2.33 The Commissioner may inform an operator in writing that it is not required to report transactions made through its platform under the third-party reporting regime, or that it is not required to report specified classes of transactions (see subsections 396-70(1) to (3)). An operator who is dissatisfied with a decision of the Commissioner to exercise or not exercise this discretion may object under the procedures set out in Part IVC of the TAA 1953. Merits review is available under Part IVC. Any notice of a decision to exempt an operator generally or for a class of transactions is not a legislative instrument. The Commissioner may also, by legislative instrument, exempt a class of entity from reporting, either generally or in respect of a specific class of transaction (see subsection 396-70(4)).

2.34 The Commissioner may specify the information required to be reported in the approved form, but all such information must relate to the identification, collection, recovery, or reduction of a possible taxation liability. It is expected that the Commissioner will typically request the identifying information of the seller and the details of their transactions made through the platform.

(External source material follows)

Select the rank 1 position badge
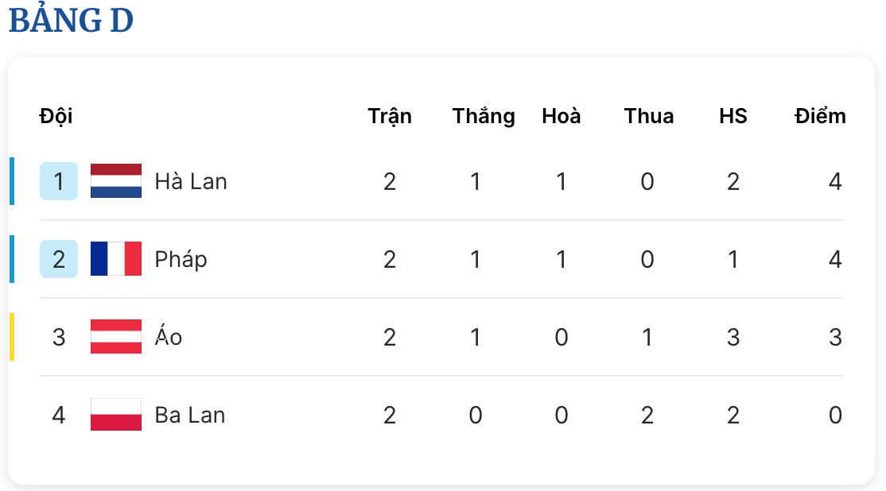This screenshot has height=491, width=886. 59,181
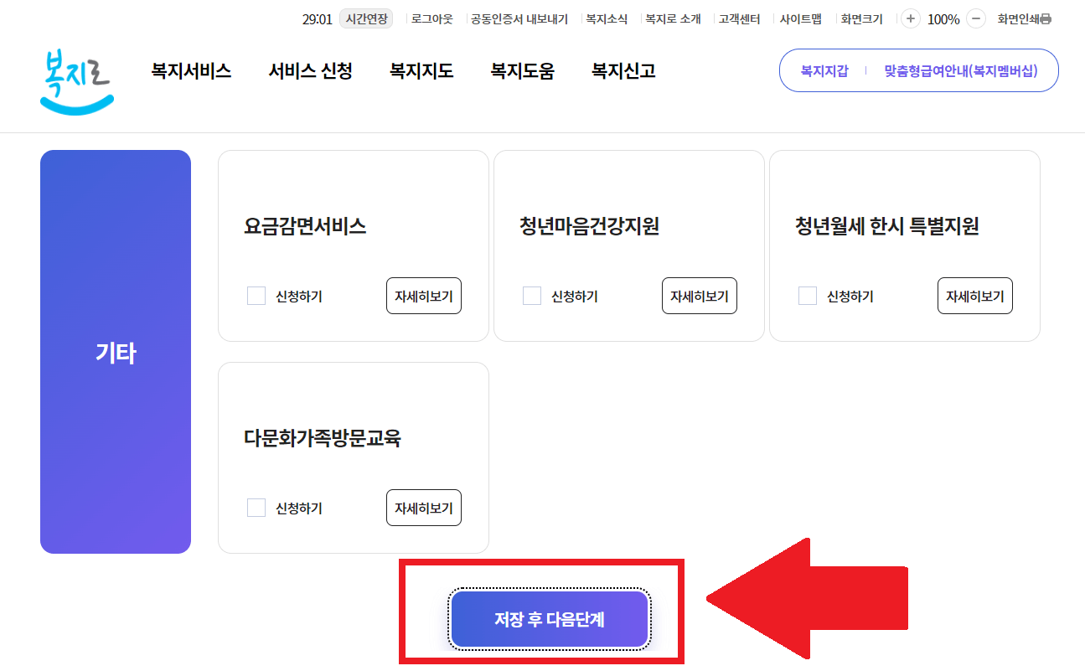Click the 로그아웃 link
Screen dimensions: 1085x671
431,18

2.35 The general rules that apply to information that must be reported under Division 396 will apply to the operators of electronic distribution platforms. This means that if an operator has given the Commissioner a report and they subsequently become aware that it contains a material error, they must give the Commissioner an updated report within 28 days of becoming aware of the material error (see section 396-75). A material error includes omitting or misstating information where this would lead to the incorrect calculation of an individual's tax liability. Similarly, if an operator has failed to give a report, or a corrected report, to the Commissioner by the time required, an administrative penalty applies (see subsection 286-75(1)).

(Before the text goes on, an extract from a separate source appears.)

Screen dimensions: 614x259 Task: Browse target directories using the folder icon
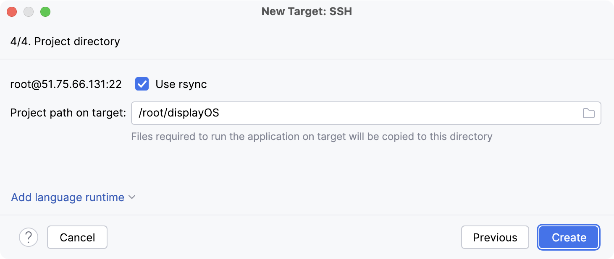tap(589, 113)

2.36 An administrative penalty also applies if a report includes any false or misleading statements (see subsection 284-75(1)). A statement in this case includes submitting information about transactions required to be reported under the TPRS framework in the approved form. However, an administrative penalty will not apply where the operator can show it took reasonable care to ensure the accuracy of the information provided (see subsection 284-75(5)). An operator taking reasonable care must generally give the appropriate serious attention to complying with their obligations under taxation law. The Commissioner has published guidance on how the ATO applies these terms.

Commencement, application, and transitional provisions

2.37 The amendments contained in Schedule 2 to the Bill apply from 1 July 2023 for transactions in relation to the supply of taxi travel (within the meaning of the GST Act) and short-term accommodation; and 1 July 2024 for all other transactions. [Schedule 2, item 2]

2.38 The different application dates are warranted because data matching protocols already exist between the ATO and the operators of platforms that commonly facilitate taxi travel (this includes ride sharing services see - Uber B.V. v Federal Commissioner of Taxation [2017] FCA 110) and short-term accommodation transactions. Therefore, these entities do not need a lengthy lead time to ensure compliance.